E. Unfair Competition
The UCL defines "unfair competition" as "any unlawful, unfair or fraudulent business act or practice and unfair, deceptive, untrue or misleading advertising." Cal. Bus. & Prof. Code § 17200. "Because [the UCL] is written in the disjunctive, it establishes three varieties of unfair competition — acts or practices which are unlawful, or unfair, or fraudulent." Berryman v. Merit Prop. Mgmt., Inc., 152 Cal.App.4th 1544 (4th Dist. 2007) (internal quotation marks and citation omitted). An act can violate any or all of these prongs. Id.
Even though plaintiffs have not alleged a viable underlying claim for negligence, plaintiffs claim that they have alleged an unfair or unlawful practice by showing that PNC Bank intended to circumvent the mandates of the HAMP. Plaintiffs maintain that they have standing to bring this claim because they have alleged damages.
The UCL is not meant to be an all-purpose substitute for contract and tort actions. Zhang v. Superior Court, 57 Cal.4th 364, 371 (2013). The act is meant to "provide[] an equitable means through which both public prosecutors and private individuals can bring suit to prevent unfair business practices and restore money or property to victims of these practices." Id. "Because of this objective, the remedies provided are limited." Id. (internal quotation marks and citations omitted).

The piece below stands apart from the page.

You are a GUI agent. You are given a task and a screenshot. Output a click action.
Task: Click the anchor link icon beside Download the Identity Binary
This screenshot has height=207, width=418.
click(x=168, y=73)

Prevailing plaintiffs under the UCL are limited to injunctive relief3 and restitution. Id. Plaintiffs cannot recover damages or attorney fees under the UCL. Id. (citation omitted); see also Pineda v. Bank of Am., 50 Cal.4th 1389, 1402 n.14 (2010) ("[C]ompensatory damages are not recoverable as restitution."). Restitution is limited to restoration of any interest in money or property that was acquired by the means of unfair competition. Zhang, 57 Cal. 4th at 371. Plaintiffs must show that they lost money or property and that the money or property was acquired by the defendant. Id.
Here, plaintiffs have not identified any interest in money or property that was acquired by PNC Bank as a result of the alleged wrongful acts. Plaintiffs' complaint indicates that they made no payment on the second loan after they applied for the loan modification. (See Compl. ¶¶ 16-26.) Instead, their injury is merely that they remain liable on a loan that they claim should not exist and liable for arrearages on that loan. As plaintiffs' own opposition makes clear, this is a claim for damages. Because plaintiffs have not pleaded a plausible entitlement to restitution, they cannot recover under the UCL.4
Accordingly, this court will dismiss plaintiffs' UCL cause of action.
IT IS THEREFORE ORDERED that PNC Bank's Motion to Dismiss Plaintiffs' Complaint (Docket No. 39) be, and the same hereby is, GRANTED.
Plaintiffs have twenty days from the date this Order is signed to file an Amended Complaint, if they can do so consistent with this Order.